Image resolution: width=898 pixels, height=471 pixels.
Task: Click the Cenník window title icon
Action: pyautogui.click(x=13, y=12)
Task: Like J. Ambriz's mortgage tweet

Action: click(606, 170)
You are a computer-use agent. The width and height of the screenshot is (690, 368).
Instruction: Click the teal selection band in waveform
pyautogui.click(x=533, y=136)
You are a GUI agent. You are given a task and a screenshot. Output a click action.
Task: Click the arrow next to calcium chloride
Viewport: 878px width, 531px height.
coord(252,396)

---

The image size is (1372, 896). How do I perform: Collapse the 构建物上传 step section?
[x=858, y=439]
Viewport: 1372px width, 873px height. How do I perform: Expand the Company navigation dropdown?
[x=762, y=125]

==

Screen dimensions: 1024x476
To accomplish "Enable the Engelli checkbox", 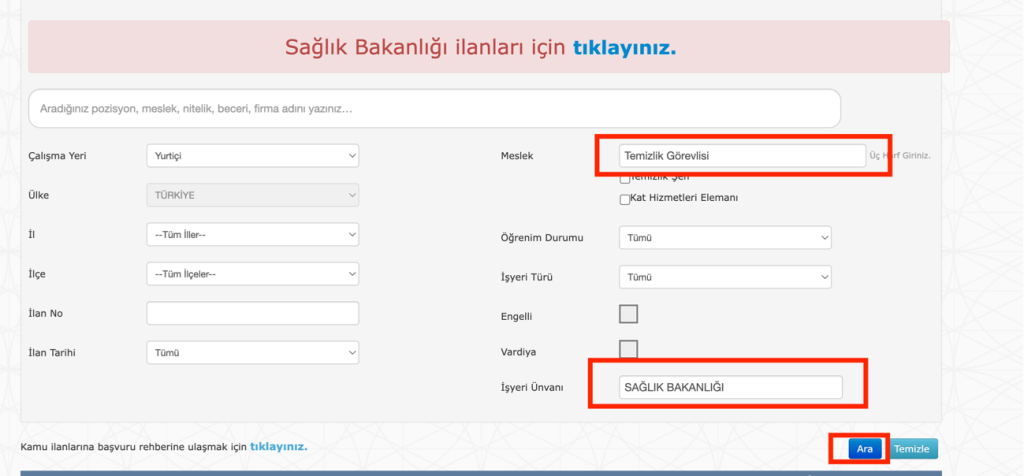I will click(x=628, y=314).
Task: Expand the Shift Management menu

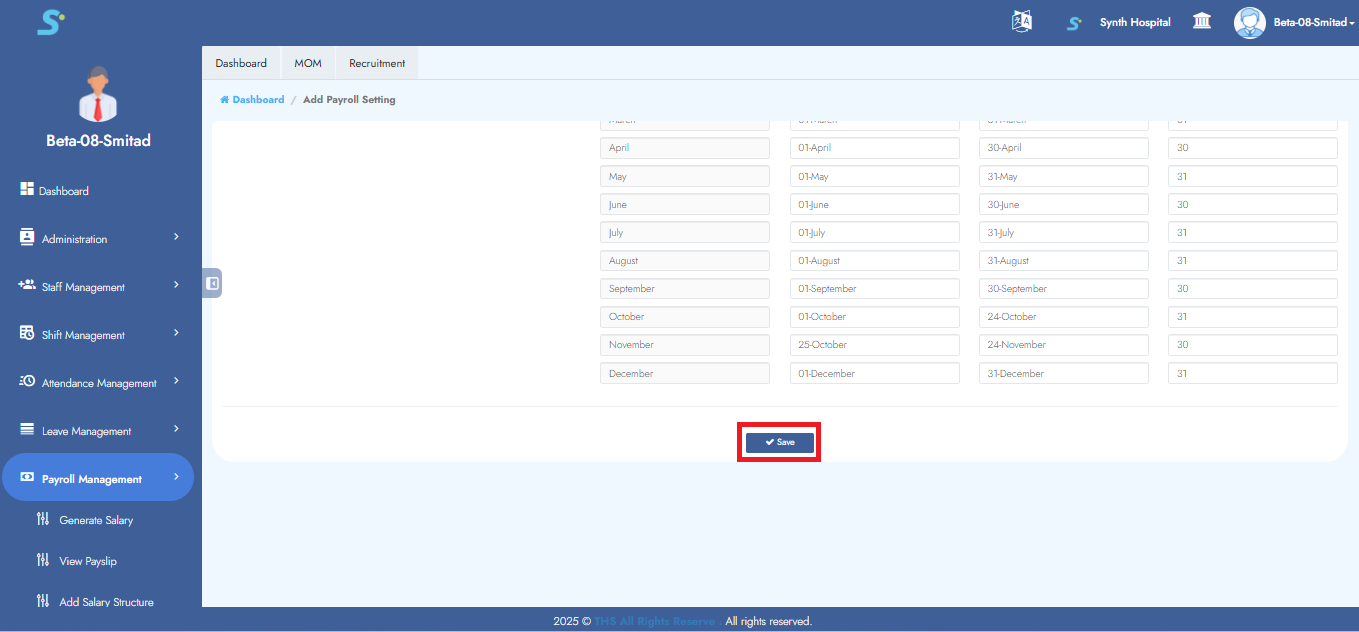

- Exercise goal: Using the listing above, show each line with the word "agent" in it.

- Exercise output:
You are a computer-use agent. The width and height of the screenshot is (690, 368).
You are a GUI agent. You are given a task and a screenshot. Output a click action.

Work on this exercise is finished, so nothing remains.